Isto apontava para um défice sensorial, sugerindo que os neurónios Gal⁺ nos ratinhos saudáveis integram o toque ou o feedback mecânico, além de influenciarem a excitação e o ritmo do comportamento sexual. “Os neurónios espinhais Gal⁺ parecem desempenhar um papel diferente nos ratinhos”, diz Lenschow. “Isso reflete provavelmente estratégias próprias da espécie de estruturação e programação do ato sexual”.
Nas ratazanas, a ejaculação é mais parecida com um reflexo – a estimulação genital é muitas vezes suficiente para a desencadear, por vezes durante a primeira monta. Os ratinhos, pelo contrário, envolvem-se em repetidas montas e investidas antes da ejaculação, o que se assemelha ao aumento gradual de excitação observado nos seres humanos.
“As ratazanas podem constituir bons modelos para estudar a ejaculação precoce”, observa Lenschow, “mas os ratinhos poderão de facto ser um modelo animal mais indicado para perceber como funciona a sexualidade humana, como a excitação vai aumentando e como a ejaculação é regulada.”
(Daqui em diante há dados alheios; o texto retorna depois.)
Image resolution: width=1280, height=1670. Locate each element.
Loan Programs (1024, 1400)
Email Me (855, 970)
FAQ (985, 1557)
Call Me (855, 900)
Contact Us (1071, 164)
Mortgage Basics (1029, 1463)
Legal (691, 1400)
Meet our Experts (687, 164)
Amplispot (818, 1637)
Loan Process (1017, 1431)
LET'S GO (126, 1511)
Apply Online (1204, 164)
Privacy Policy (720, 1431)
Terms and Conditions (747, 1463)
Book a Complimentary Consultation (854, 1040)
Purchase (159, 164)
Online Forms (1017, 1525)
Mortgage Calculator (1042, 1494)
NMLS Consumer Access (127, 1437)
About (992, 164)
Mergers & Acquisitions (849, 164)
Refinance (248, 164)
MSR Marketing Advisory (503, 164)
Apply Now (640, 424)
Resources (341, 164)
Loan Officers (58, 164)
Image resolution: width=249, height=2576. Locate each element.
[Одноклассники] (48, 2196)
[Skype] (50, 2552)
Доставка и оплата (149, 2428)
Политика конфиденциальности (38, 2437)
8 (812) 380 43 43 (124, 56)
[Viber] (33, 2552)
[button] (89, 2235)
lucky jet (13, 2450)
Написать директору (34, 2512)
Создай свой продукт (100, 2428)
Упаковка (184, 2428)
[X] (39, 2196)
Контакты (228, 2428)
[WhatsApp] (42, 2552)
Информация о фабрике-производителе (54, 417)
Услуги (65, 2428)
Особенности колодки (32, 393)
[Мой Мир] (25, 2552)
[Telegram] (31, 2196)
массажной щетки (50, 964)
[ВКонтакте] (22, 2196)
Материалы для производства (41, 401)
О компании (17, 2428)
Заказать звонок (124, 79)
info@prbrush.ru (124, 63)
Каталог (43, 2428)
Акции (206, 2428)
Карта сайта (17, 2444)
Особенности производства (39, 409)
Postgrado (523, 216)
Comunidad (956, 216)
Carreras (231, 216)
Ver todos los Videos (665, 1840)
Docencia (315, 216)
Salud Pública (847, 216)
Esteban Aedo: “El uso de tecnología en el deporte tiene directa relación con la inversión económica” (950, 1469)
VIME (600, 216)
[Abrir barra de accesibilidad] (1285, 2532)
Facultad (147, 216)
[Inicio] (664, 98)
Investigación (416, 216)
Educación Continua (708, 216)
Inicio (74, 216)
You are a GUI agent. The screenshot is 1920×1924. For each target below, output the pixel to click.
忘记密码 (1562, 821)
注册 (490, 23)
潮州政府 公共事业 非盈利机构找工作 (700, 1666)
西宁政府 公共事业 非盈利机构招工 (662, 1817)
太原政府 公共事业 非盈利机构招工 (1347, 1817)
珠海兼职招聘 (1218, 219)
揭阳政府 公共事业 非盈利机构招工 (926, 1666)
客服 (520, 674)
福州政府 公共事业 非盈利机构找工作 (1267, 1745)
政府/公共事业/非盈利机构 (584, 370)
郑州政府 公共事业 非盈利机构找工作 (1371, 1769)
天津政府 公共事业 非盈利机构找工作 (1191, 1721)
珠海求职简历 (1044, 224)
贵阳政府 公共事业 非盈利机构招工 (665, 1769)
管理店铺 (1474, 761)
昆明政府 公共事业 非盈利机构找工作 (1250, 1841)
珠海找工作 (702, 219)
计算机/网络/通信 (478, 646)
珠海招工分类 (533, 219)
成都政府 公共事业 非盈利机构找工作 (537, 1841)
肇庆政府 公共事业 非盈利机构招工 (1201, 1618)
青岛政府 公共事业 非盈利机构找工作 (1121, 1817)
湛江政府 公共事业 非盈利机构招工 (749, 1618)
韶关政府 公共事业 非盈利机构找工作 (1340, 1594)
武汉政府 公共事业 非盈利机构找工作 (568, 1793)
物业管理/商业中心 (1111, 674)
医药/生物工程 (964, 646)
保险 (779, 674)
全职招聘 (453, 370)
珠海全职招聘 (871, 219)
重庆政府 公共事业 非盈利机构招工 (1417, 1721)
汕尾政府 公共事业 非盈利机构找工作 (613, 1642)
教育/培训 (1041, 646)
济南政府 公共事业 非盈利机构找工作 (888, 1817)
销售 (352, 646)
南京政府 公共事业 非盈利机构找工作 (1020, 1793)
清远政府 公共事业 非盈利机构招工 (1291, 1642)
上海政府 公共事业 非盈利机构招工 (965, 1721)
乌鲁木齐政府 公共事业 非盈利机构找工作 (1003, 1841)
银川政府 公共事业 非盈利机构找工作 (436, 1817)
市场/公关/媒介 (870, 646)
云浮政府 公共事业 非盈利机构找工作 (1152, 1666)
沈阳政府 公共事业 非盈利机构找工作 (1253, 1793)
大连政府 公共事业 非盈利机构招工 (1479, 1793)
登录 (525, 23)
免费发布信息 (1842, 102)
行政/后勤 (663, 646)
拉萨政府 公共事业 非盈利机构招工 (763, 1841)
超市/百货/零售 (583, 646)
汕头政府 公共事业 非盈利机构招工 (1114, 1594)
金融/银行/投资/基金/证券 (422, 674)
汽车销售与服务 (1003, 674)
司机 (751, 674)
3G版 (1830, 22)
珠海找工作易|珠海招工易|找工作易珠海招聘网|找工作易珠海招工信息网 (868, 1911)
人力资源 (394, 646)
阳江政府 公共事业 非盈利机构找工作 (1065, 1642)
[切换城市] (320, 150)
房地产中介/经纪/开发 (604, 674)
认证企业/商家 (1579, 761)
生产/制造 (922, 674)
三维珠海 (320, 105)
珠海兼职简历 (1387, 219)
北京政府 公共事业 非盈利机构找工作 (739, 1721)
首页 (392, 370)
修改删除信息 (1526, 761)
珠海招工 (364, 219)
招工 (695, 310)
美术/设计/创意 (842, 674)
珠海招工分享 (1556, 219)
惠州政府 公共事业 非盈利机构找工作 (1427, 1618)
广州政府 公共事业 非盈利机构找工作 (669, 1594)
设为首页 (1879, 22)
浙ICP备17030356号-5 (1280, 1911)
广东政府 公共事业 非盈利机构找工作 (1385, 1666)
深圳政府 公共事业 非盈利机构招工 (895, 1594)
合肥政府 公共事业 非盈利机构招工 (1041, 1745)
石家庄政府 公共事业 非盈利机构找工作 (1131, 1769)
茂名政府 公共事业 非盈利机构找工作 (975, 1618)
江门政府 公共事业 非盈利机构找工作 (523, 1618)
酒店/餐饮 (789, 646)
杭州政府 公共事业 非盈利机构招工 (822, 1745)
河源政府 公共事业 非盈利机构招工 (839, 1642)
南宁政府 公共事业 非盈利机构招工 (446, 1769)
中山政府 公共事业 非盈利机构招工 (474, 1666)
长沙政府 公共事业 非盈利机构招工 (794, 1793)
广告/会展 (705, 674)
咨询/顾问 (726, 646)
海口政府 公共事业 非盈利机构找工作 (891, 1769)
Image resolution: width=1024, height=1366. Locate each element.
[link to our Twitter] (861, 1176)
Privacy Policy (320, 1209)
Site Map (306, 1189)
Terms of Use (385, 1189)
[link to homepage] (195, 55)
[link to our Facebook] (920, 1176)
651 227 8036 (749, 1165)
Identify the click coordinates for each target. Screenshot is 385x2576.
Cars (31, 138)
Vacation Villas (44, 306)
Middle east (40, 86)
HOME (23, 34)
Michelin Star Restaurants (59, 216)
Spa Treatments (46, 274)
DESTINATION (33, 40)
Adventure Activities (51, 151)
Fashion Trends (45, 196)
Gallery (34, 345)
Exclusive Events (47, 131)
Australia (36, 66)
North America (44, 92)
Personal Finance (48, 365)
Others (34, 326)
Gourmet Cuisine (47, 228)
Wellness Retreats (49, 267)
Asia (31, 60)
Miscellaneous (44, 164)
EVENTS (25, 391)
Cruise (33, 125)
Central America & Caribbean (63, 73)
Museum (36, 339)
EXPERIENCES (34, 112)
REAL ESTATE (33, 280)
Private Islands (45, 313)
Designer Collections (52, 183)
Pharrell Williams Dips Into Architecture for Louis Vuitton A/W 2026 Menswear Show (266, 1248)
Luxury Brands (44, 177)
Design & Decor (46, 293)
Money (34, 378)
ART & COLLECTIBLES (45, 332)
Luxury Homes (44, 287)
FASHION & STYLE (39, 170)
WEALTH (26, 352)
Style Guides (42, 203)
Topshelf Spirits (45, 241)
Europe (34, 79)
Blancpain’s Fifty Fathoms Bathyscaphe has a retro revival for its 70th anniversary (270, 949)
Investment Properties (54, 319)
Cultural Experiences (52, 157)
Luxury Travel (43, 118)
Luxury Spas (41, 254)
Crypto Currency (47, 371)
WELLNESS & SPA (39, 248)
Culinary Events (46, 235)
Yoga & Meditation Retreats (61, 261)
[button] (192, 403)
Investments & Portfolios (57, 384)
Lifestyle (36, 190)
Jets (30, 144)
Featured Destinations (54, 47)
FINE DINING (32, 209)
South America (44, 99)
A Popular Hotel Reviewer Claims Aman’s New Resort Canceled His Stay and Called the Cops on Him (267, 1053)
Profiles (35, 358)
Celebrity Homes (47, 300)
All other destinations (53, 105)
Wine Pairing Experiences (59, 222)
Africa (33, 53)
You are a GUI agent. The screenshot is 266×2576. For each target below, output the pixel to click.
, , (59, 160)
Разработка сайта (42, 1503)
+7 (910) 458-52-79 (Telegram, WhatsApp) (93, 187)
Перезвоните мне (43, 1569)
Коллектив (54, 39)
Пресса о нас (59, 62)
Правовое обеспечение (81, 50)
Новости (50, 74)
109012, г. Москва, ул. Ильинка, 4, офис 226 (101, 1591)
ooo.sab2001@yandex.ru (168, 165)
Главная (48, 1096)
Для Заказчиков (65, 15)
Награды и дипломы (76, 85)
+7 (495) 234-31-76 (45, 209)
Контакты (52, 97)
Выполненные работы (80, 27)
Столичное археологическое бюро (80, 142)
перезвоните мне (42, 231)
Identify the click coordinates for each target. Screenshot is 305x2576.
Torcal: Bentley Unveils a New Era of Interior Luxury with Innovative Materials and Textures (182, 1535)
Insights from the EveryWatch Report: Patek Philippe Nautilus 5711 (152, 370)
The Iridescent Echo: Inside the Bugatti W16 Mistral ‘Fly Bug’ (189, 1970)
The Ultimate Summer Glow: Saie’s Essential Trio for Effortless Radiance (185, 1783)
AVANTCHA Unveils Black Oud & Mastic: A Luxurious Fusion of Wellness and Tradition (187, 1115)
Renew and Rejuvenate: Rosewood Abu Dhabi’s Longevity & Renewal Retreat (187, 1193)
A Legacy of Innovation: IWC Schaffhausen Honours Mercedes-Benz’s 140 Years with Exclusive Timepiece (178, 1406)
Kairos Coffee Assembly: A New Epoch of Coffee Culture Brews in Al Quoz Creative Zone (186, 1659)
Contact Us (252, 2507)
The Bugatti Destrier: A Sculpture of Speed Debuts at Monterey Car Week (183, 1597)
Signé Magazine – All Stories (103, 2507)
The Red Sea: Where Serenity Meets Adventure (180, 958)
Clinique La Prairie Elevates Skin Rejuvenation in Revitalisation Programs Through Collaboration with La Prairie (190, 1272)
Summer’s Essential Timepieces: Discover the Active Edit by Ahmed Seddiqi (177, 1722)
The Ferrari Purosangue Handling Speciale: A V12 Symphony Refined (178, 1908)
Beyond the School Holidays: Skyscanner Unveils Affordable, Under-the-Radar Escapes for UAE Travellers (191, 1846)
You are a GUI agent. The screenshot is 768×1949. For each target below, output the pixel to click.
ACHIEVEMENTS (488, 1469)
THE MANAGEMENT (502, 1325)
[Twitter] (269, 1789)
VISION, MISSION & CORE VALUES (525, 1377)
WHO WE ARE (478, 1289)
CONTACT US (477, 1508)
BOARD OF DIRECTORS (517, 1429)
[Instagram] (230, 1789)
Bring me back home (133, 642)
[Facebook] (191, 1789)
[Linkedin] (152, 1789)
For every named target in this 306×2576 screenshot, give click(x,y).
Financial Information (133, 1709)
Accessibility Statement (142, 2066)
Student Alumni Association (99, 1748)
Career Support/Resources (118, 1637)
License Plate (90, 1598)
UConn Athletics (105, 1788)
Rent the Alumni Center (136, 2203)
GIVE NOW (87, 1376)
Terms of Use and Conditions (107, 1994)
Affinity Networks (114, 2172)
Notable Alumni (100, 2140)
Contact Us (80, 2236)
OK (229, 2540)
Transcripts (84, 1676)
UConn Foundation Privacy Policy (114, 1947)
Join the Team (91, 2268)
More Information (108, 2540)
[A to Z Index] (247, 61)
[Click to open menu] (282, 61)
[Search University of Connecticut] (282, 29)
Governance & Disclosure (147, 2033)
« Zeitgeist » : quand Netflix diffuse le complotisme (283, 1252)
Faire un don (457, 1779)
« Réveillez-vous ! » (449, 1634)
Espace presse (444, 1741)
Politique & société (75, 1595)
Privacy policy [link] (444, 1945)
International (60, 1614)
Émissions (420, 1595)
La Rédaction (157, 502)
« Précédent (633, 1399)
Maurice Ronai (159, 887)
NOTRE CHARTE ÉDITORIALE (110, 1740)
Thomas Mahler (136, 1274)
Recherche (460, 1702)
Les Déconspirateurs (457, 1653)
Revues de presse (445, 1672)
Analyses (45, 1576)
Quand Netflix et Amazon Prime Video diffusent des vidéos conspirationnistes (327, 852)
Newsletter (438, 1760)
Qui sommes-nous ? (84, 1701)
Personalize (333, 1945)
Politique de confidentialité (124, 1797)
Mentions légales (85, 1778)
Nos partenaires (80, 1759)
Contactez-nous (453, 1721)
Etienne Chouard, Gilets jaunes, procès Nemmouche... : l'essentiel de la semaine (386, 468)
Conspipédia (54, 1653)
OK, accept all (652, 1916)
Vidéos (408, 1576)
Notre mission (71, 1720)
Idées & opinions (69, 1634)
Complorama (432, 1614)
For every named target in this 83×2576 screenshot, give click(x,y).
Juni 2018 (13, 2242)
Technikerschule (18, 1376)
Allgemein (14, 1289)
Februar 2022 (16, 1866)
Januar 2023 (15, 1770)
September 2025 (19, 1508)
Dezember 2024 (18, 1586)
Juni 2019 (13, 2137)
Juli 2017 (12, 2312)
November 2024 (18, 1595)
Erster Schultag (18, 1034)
Um diálogo multidirecional
Estes resultados desafiam a visão tradicional do controlo sexual, de cima para baixo, e levam a repensar a forma como a ejaculação é controlada. Em vez de o cérebro simplesmente mandar agir a medula espinal, os dois parecem estar em diálogo contínuo – com os neurónios espinais Gal⁺ a receber informações sensoriais, a modular a resposta motora e a integrar sinais relacionados com a excitação e o estado interno do animal. A integração espinal até poderá contribuir para o período refratário – a diminuição temporária na resposta sexual após a ejaculação, o que sugere que a própria medula espinal ajuda a controlar a prontidão do sistema para funcionar novamente, ao contrário do que se pensava até agora.
“Pensamos na medula espinal como uma espécie de encruzilhada”, diz Lima, “que integra os estímulos dos órgãos genitais, da próstata e do cérebro, ajuda a orquestrar a sequência e o timing da cópula e a determinar se as condições são adequadas para a ejaculação.” Na verdade, Lima especula que o “ponto sem retorno” – o momento após o qual a ejaculação se torna inevitável – pode não vir do cérebro, mas da próstata, agindo como uma atualização do estado interno: “Estou pronta. Hora de avançar”.
Para além da biologia fundamental, estas descobertas abrem novos caminhos à compreensão da disfunção sexual e das perturbações eréteis. O próximo passo da equipa será registar diretamente a atividade dos neurónios Gal⁺ durante o ato sexual para perceber como os seus padrões de disparo se relacionam com o comportamento e interagem com outros órgãos, nomeadamente o cérebro e a próstata.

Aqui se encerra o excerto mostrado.